In a statement Friday, the Michigan Appellate Defender Office, which is representing 18-year-old Ethan Crumbley, said a motion was filed requesting the trial court review new evidence and grant a resentencing, arguing that the sentence “for a child is unconscionable.”
Crumbley pleaded guilty to multiple charges, including murder and terrorism, in the Nov. 30, 2021, shooting at his high school that killed four people and injured seven others.
In December 2023, he was sentenced to life in prison without the possibility of parole. Records show he is housed in the Oaks Correctional Facility, an all-male facility.
“Some of that new evidence includes seven witnesses who could have discussed Ethan’s childhood struggles and his mother’s alcohol abuse during pregnancy; the potential impact of Fetal Alcohol Spectrum Disorder on Ethan’s life including the social and emotional maturity of a child younger than their chronological age; and an expert witness to properly present information about Ethan and his childhood rather than one who cut and pasted information from other reports and did not understand the indicia for evaluating a life without parole sentence for a child,” the defender’s office statement read.
The shooter’s parents, Jennifer and James Crumbley, were each found guilty of involuntary manslaughter in separate trials earlier this year for their roles in the shooting, and were sentenced to 10 to 15 years in prison.
During their trials, prosecutors argued that the shooting was preventable, and that James and Jennifer Crumbley ignored their son’s mental health needs and bought him the gun that was used in the shooting.
The Crumbleys have since obtained appellate attorneys in their cases, claiming that they were wrongly convicted.

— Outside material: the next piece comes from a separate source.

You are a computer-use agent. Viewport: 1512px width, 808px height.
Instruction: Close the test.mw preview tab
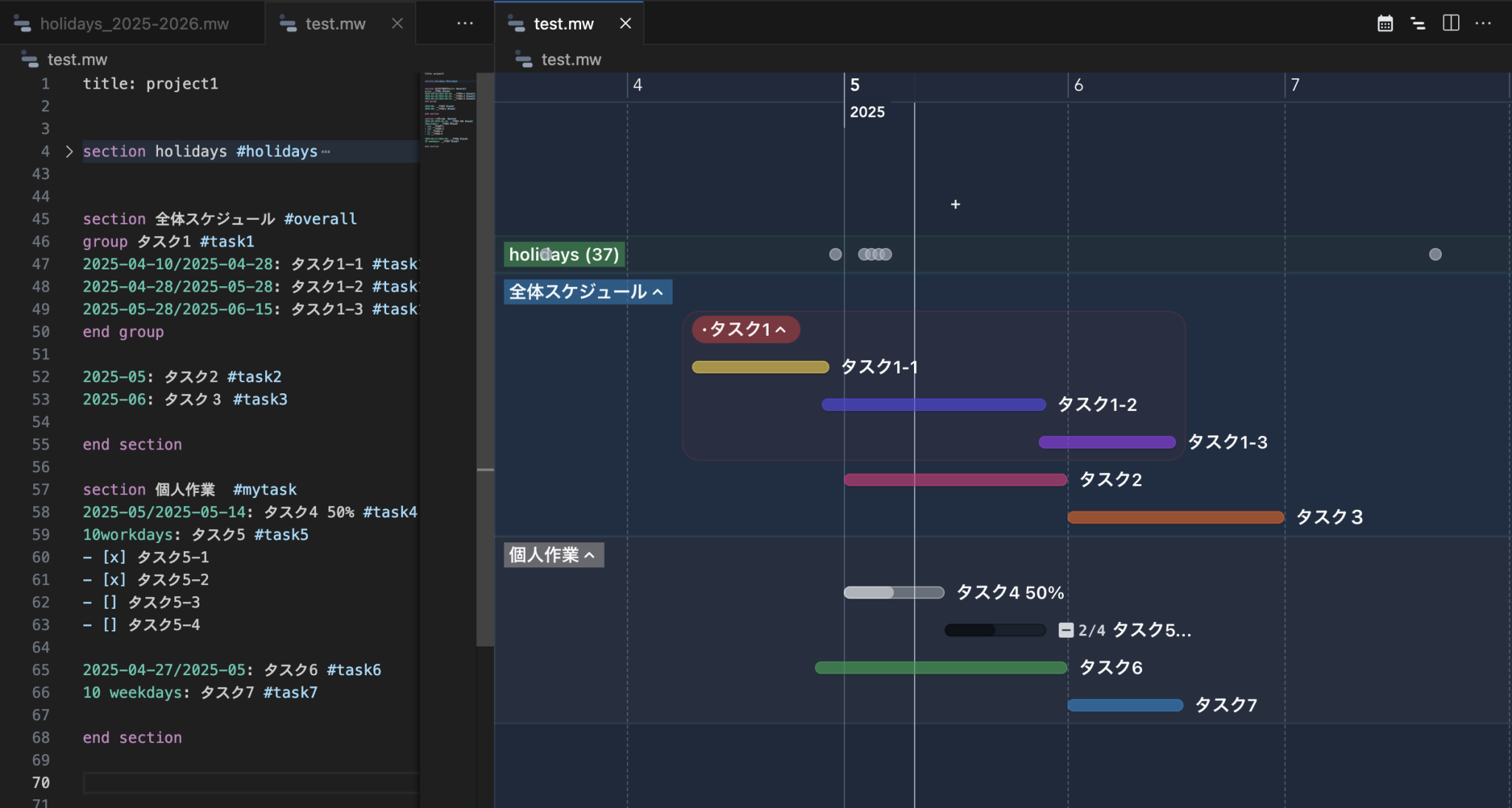pyautogui.click(x=625, y=24)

The defender office argues that new evidence does not support the life without parole sentencing and is requesting the shooter is given a “constitutional sentence that is appropriate for a 15-year-old child.”
The shooter, who turned 18 earlier this year, was 15 at the time of the shooting.
“Due process requires that every person who pleads must understand what they are doing, this is even more true when the person pleading is a child,” read a statement from the defender office.
In May, a judge denied the shooter’s request to his parents’ that their pre-sentence reports be used in his appeal.
The shooter asked a state court for the reports that were used in his parents’ trials, arguing that his family and home environment are relevant to his appeal.
The sentencing court was required to consider his family background, including his home environment, because he was a minor at the time of the shooting. In response, prosecutors did not take a position on the matter, and noted the parents’ pre-sentence reports were not created until months after the shooter was sentenced.
An attorney for Jennifer Crumbley wrote in a court filing that the documents are “privileged and confidential” and she had “not waived her statutory privilege allowing the disclosure of her pre-sentence report.”
James Crumbley’s attorney wrote that the shooter is “able-bodied” and “capable of advising his counsel about his childhood, his parents and his home environment. Counsel has failed to explain to this Honorable Court why they cannot learn this evidence from him directly.”